Perto do fim da intensa jornada em que passou duas horas cantando com a entrega pela qual é conhecida mais de 40 músicas do cancioneiro que marca sua carreira, Maria Bethânia parecia recompensada:
- Esse show é a minha história.
A cantora está em festa, comemorando os 50 anos do que considera ser sua estreia - o antológico espetáculo Opinião, no Rio de Janeiro, em 1965. Na quinta-feira à noite, ela apresentou o primeiro dos dois shows de Abraçar e Agradecer em Porto Alegre. Nesta sexta-feira (17/4), ela volta ao palco do Teatro do Sesi para mais uma sessão com ingressos esgotados.
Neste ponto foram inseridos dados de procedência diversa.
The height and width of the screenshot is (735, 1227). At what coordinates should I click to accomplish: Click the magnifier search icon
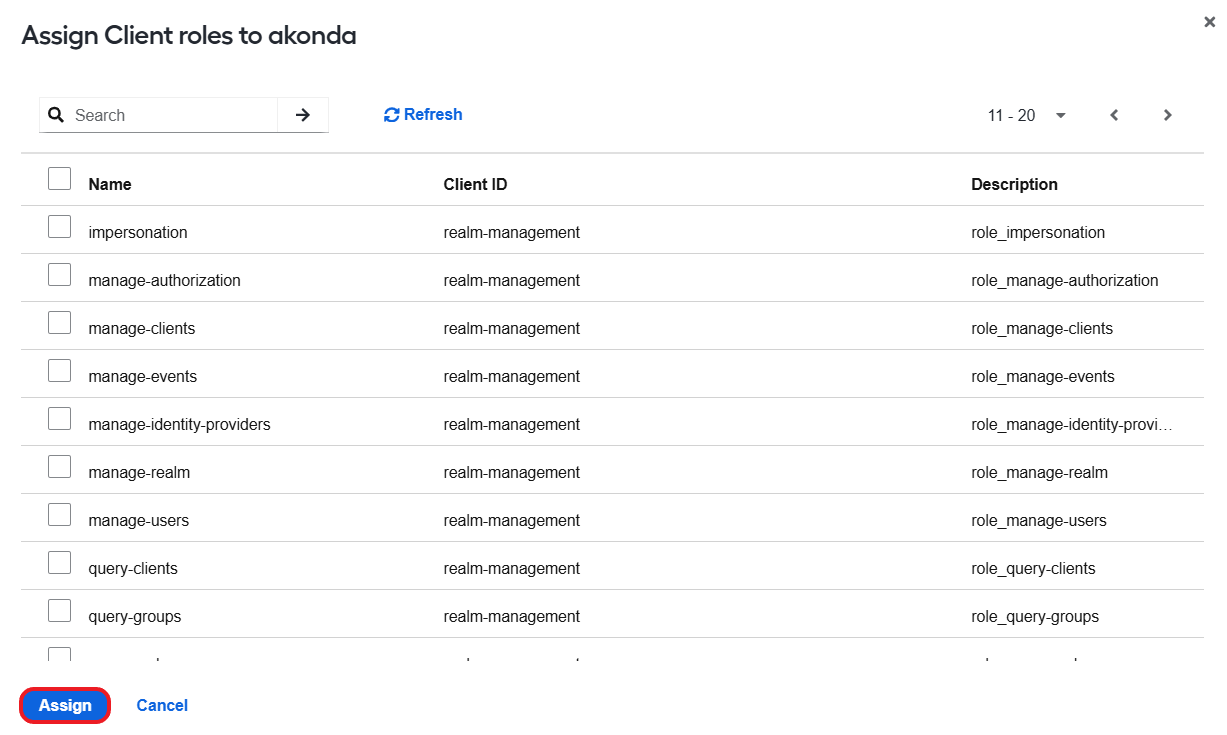(x=57, y=115)

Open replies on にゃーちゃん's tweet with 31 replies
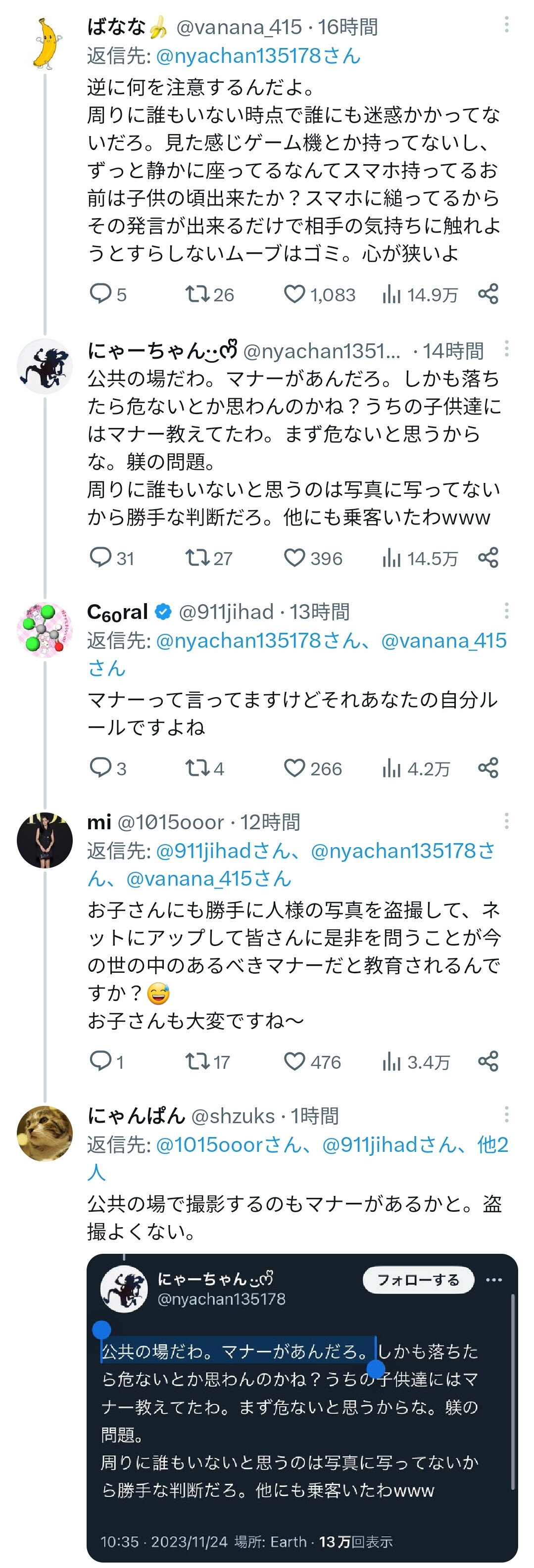point(100,558)
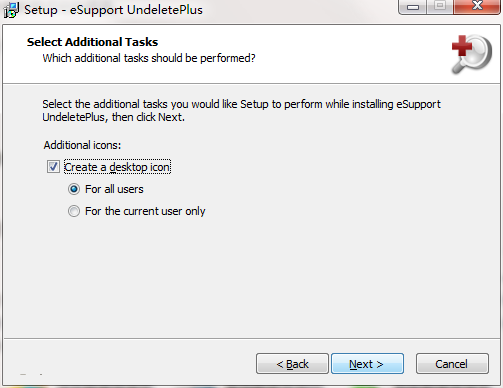Choose For the current user only option
Viewport: 503px width, 388px height.
(74, 211)
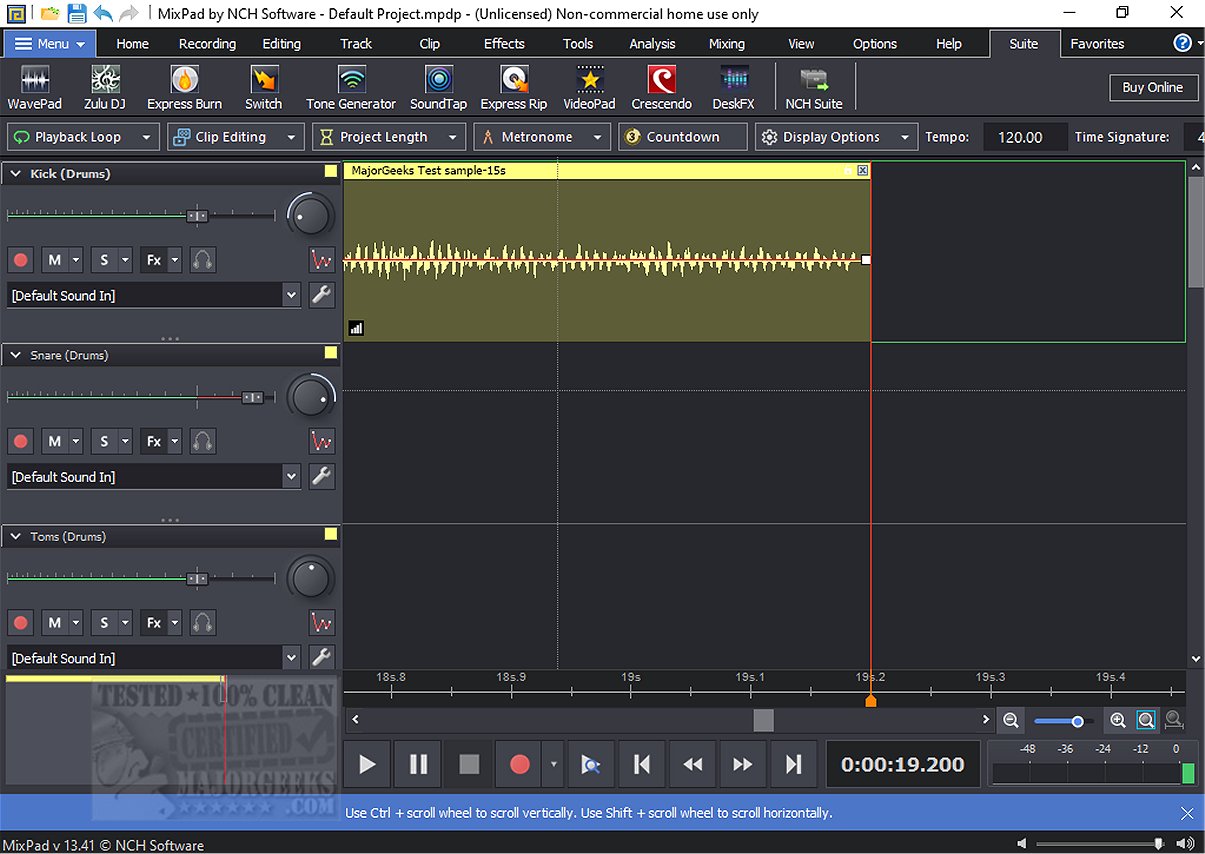The image size is (1205, 854).
Task: Click the Tempo value field
Action: tap(1020, 137)
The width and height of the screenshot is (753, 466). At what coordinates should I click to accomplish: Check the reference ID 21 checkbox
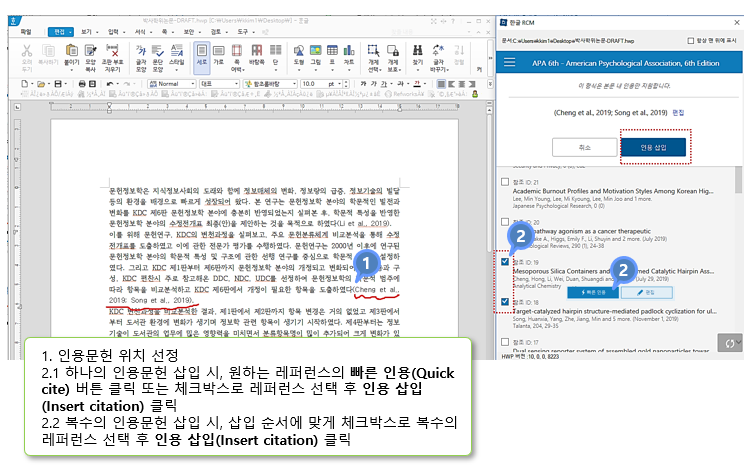[x=505, y=183]
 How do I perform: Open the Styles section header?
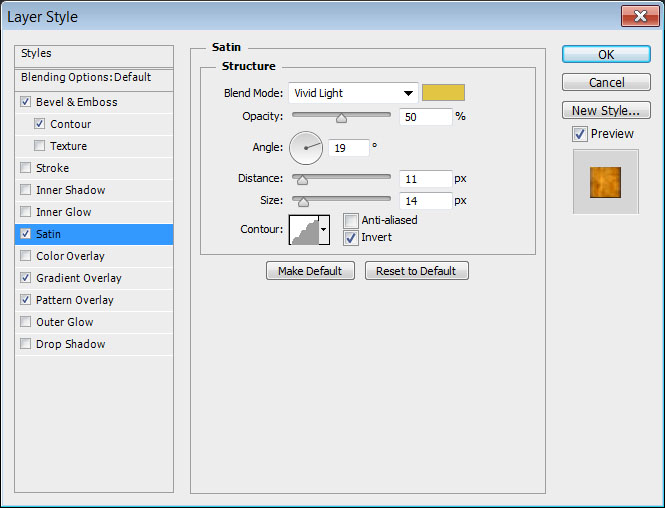point(36,53)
Abraçar e Agradecer é um espetáculo intenso, que deixou maravilhada - e até certo ponto hipnotizada - a plateia que lotou a casa na estreia. A dramaticidade de Bethânia em seu modo de cantar ganhou uma ambientação cênica belíssima da diretora Bia Lessa. Além dos jogos de luzes, destacam-se as imagens e os textos que se alternam e movimentam na área retangular do palco em que Bethânia pisa. Uma ilustração das músicas, ressalve-se, sem excessos, mas com elegância e refino estético. Essa teatralidade confere um aspecto plástico ao espetáculo, que, se fosse somente vocal, já seria igualmente impactante e inesquecível.
O título Abraçar e Agradecer sugere uma divisão conceitual entre os dois atos do show. No primeiro, é como se Bethânia "abraçasse" o público com uma série de canções costuradas pela temática do amor e da paixão. Há Caetano Veloso (Eterno de Mim, A Tua Presença Morena, Nossos Momentos), Chico Buarque (Tatuagem, Rosa dos Ventos), Chico César (Dona do Dom), Gonzaguinha (Começaria Tudo Outra Vez), Tom Jobim (Dindi) e Raul Seixas (com uma empolgante releitura de Gita). Essas canções são entrecortadas por textos de Clarice Lispector recitados por Bethânia que elevam o espetáculo a um tom poético-literário.
No interlúdio, que marca a passagem entre os dois atos de Abraçar e Agradecer, Bethânia sai do palco e dá protagonismo ao excelente time de músicos que a acompanha: Jorge Helder (regência e contrabaixo), Túlio Mourão (piano), Paulo Dafilim (violas e violão), Pedro Franco (violão, bandolim e guitarra), Marcio Mallard (cello), Pantico Rocha (bateria) e Marcelo Costa (percussão). Eles tocam trechos de outros temas de Chico e Caetano, mas também de Luiz Gonzaga e João do Vale, em versões instrumentais, como uma colagem musical. O pot-pourri, aliás, foi o modo de amarração escolhido por Bethânia como forma de entrelaçar as canções do espetáculo por meio de trechos delas, praticamente sem intervalos entre as faixas - do contrário, Bethânia precisaria de pelo menos três horas para dar conta do extenso repertório selecionado.
No segundo ato, ela retorna ao palco para o momento que parece ser o de "agradecimento": a suas raízes e ao fato de poder ter chegado aos 68 anos comemorando cinco décadas de carreira. Há mais Caetano (Tudo de Novo, Eu e Água, Motriz) e Chico César (Xavante ), e também Dorival Caymmi (Oração de Mãe Menininha), Dori Caymmi e Paulo César Pinheiro (Alguma Voz, Viver na Fazenda) e várias do baiano Roque Ferreira. Além de outros textos de Clarice Lispector, Bethânia recita Waly Salomão, Fernando Pessoa e Carmen de Oliveira.
Prestes a encerrar o segundo ato, Bethânia ofereceu um dos momentos mais catárticos da noite com as interpretações de Non, Je ne Regrette Rien, de Charles Dumont e Michael Vaucaire, eternizada na voz de Edith Piaf, e a inédita Silêncio, de Flávia Wenceslau, sua nova descoberta entre os compositores.
Ao final dos dois atos, com o público batendo palmas em pé, Bethânia voltou para o bis. Cantou, entre outras, O Que É, O Que É?, o clássico de Gonzaguinha: "Viver / E não ter a vergonha / De ser feliz / Cantar e cantar e cantar / A beleza de ser / Um eterno aprendiz". A surpresa ficou por conta de uma belíssima interpretação de "É o Amor", o hino sertanejo de Zezé Di Camargo & Luciano.
Bethânia não precisa se esforçar para lembrar que é uma das maiores cantoras da história da música brasileira. Mas a interpretação que confere a cada canção, com seu gestual único e o domínio que tem do espaço em que se movimenta em palco, servem para relembrar o posto conquistado ainda nos anos 1970, quando despontou como uma das artistas da MPB que mais vendia discos no país.